Robert (readwrite) wrote,

Guitars in Orbit

"She 'hears' pulsar and neutron star polyrhythms through ears of big radio-astronomical antennas. She dances with Auroras Borealis tracked by sounding balloons and micro satellites. She knows the oscillatory ecstasy of cosmic radiation in the Van Halen belt..."

--from Babylon Babies by Maurice G. Dantec, transl. from the French by Noura Wedell (Semiotext(e), 2005), p. 112

Van Halen belt When astronauts began to spend long periods in orbit on space stations, music was a key factor in staving off boredom. The advent of the eight-track tape, with its relatively lightweight player, offered the opportunity for space travelers to carry a relatively large amount of music in their personal weight allowance. Once the tapes were in space, they tended to stay there, left for the astronauts' successors in the station. The Soviets' Salyut 6 station, which was in orbit from 1977 to 1982, amassed a considerable tape library, what with the comings and goings of the many Soyuz and Progress missions. Many of the Soviet cosmonauts were fans of hard rock and metal, and many were the orbits that hard-rockin' guitars could be heard within the cramped confines of the bulkheads of Salyut 6. (In space, no one can hear you rock.)

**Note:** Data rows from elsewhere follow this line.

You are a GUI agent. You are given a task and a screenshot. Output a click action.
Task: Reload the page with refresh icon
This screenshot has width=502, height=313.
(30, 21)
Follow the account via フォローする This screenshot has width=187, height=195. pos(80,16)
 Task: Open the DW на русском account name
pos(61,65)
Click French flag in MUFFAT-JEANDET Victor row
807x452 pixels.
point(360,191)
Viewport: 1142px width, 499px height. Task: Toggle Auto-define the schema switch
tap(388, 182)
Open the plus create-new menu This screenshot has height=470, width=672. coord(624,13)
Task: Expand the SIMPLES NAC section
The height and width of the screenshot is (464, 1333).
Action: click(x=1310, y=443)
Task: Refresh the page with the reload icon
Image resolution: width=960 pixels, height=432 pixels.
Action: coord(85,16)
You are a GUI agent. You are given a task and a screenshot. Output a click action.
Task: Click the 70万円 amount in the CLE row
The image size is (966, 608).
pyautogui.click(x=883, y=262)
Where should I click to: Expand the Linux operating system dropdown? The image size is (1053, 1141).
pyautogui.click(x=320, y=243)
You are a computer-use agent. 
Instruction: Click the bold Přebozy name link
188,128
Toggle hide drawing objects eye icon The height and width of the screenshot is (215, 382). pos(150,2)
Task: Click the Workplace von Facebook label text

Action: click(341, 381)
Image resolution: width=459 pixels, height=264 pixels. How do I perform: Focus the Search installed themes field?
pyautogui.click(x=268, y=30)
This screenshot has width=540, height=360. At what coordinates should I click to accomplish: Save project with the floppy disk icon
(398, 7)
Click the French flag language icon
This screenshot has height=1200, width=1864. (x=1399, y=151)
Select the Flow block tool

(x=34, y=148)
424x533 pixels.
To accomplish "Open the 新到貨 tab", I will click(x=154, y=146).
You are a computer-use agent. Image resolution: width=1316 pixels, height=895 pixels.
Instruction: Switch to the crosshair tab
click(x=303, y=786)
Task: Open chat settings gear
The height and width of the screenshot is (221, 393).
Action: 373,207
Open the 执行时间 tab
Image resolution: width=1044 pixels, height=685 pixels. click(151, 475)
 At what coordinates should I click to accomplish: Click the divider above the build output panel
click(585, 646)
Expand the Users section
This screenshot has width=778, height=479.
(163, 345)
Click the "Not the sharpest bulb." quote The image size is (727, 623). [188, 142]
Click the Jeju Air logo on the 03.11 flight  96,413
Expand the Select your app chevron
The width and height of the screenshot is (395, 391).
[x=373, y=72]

The final manned mission on Salyut 6 was in 1981. By this time, it was known that the station was going to be deorbited. Interviewed years later, Soviet cosmonaut Leonid Popov recalled, "One day it hit me that our magnificent tape library was going to become a charred, melted lump of plastic. Maybe it's silly, but I just couldn't stand the idea of it all being destroyed. We had so much great music--Jethro Tull, Zeppelin, Bad Company, Foghat, you name it. So, I made the decision that I was going to jettison the tapes into outer space. Maybe some alien would find them centuries later. There must have been hundreds of them by then. It was a really magnificent sight, watching them trail away as I propelled them out the airlock."

One day late in 2001, astronaut Carl Walz, on Expedition 4 to the International Space station, spotted a curious object floating near the station. When he examined it through a small telescope, it proved to be a curious bit of space junk. Though much battered by micrometeorites, the label on the eight-track was clearly discernible: It was Van Halen's 1978 self-titled debut album. It didn't take long for one wag to dub the station's orbit "the Van Halen belt," and the name has come to be used for any area of low earth orbit where space junk tends to collect.